The Charles Peters Sr. House is a single family home located at 130 North 6th Street in Saginaw, Michigan. It was listed on the National Register of Historic Places in 1982. The house is missing and presumed demolished.

==History==
Charles Peters arrived with his family in Saginaw in 1853, when he was still an infant. He apprenticed to a printer at the age of twelve and stayed until the outbreak of the Civil War, when he enlisted. He returned to the printing business after the war, and in 1879 started the firm of Seeman and Peters Printing with Joseph Seeman. In 1881 Seeman and Peters published the first edition of the Saginaw Evening News (which eventually became The Saginaw News). Peters quickly built the News into an influential paper. Peters was also active in the region's fur trade, experimented in sugar beet sugar production and marketing, and helped to finance various other business ventures in the Saginaw area.
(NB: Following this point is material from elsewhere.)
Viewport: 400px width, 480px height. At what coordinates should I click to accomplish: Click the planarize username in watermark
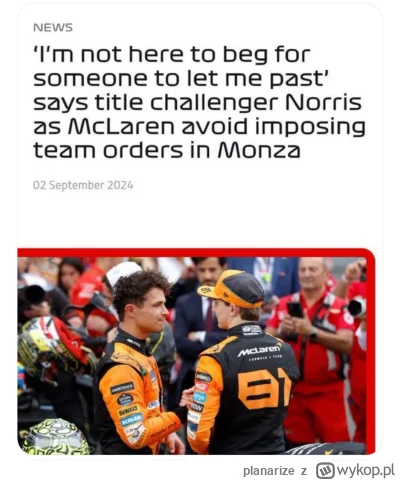pos(269,471)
In 1884, Peters hired architect Franklin Boergeort to design a new home on Sixth Street. He lived there until his death in 1910.

==Description==
The Charles Peters Sr. House was a two-story Queen Anne structure covered with clapboard, with intersecting gable roofs having swept eaves. It was large, with asymmetrical massing and a variety of window shapes and sizes. The front facade had a wrap-around porch, along with balanced window placement and a Palladian window in the front gable end.